Exercise data:
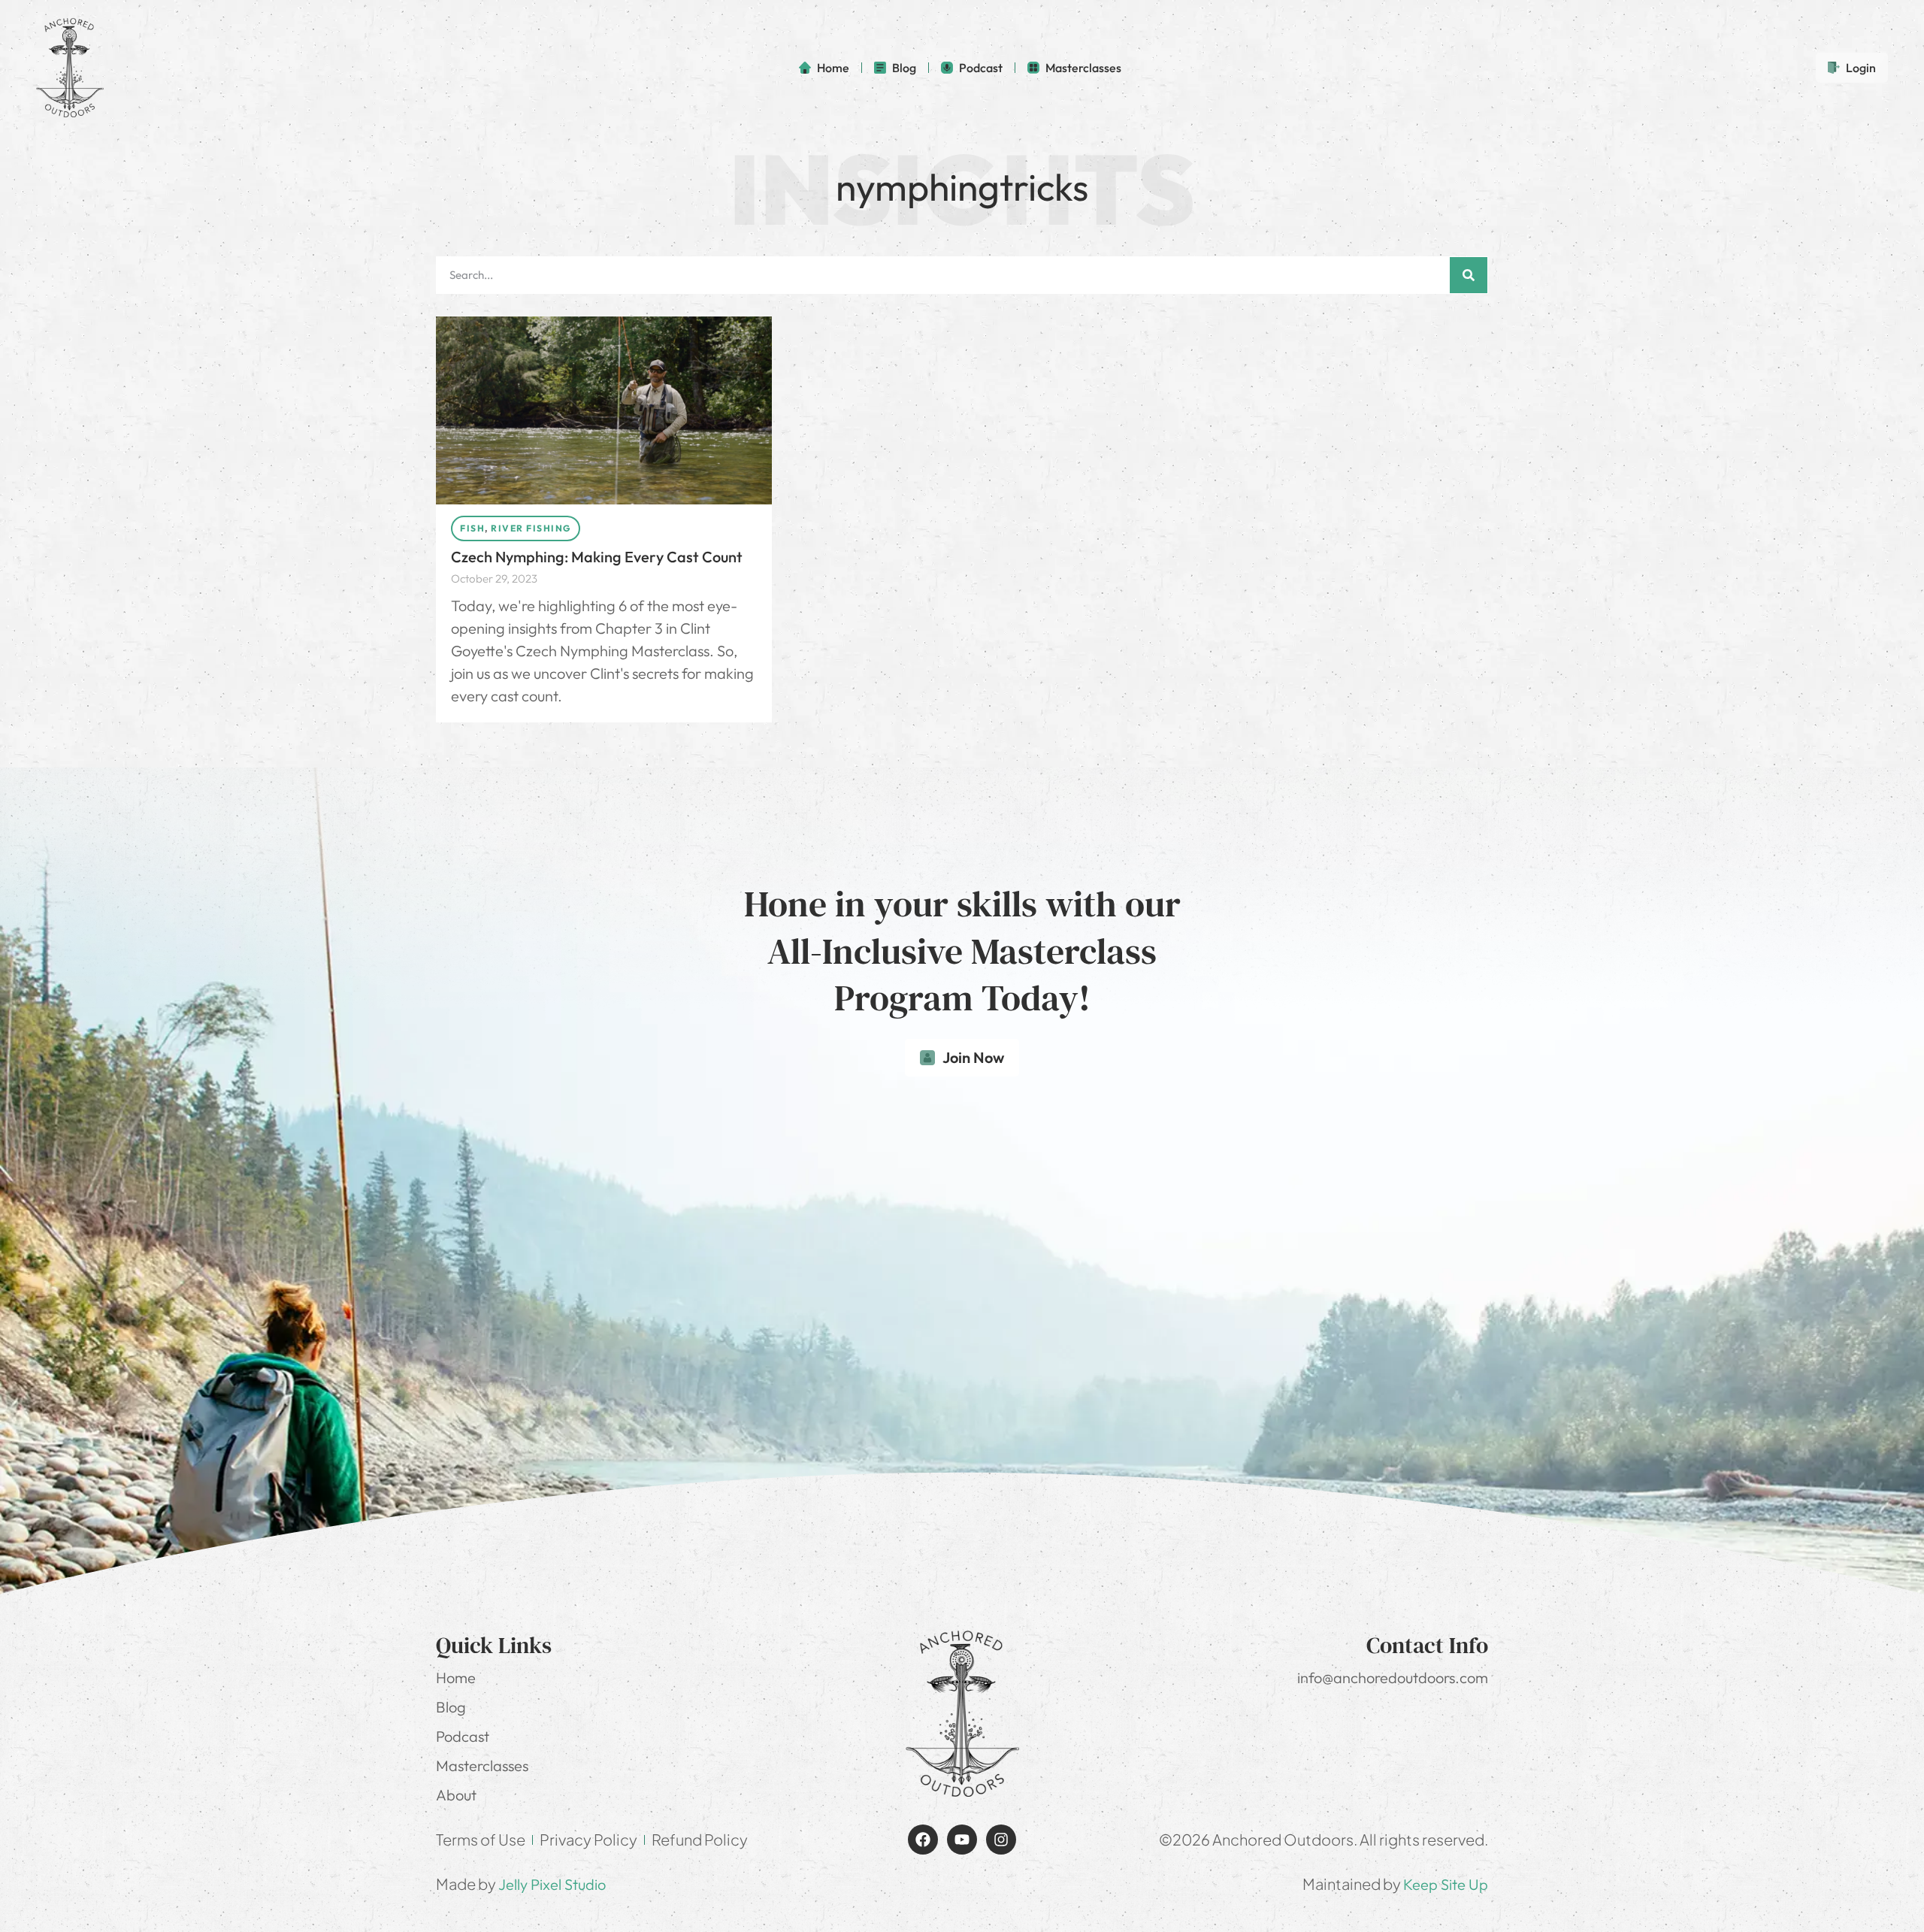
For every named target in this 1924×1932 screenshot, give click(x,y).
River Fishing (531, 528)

---

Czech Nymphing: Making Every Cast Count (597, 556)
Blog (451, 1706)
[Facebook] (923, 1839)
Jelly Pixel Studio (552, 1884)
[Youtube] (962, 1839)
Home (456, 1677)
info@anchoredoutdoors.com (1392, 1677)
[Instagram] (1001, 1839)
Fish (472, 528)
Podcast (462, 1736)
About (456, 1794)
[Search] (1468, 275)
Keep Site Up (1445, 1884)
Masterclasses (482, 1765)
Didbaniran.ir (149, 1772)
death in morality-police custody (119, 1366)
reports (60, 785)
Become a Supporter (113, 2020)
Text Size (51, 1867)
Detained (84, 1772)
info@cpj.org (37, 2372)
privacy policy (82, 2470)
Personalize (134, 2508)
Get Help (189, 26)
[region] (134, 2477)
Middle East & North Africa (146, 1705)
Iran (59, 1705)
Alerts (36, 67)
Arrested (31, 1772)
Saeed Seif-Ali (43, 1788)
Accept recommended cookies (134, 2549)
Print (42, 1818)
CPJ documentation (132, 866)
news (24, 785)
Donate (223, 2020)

What to produce: How many lines in this material contain the string "info"? State the number alone.

Response below: 2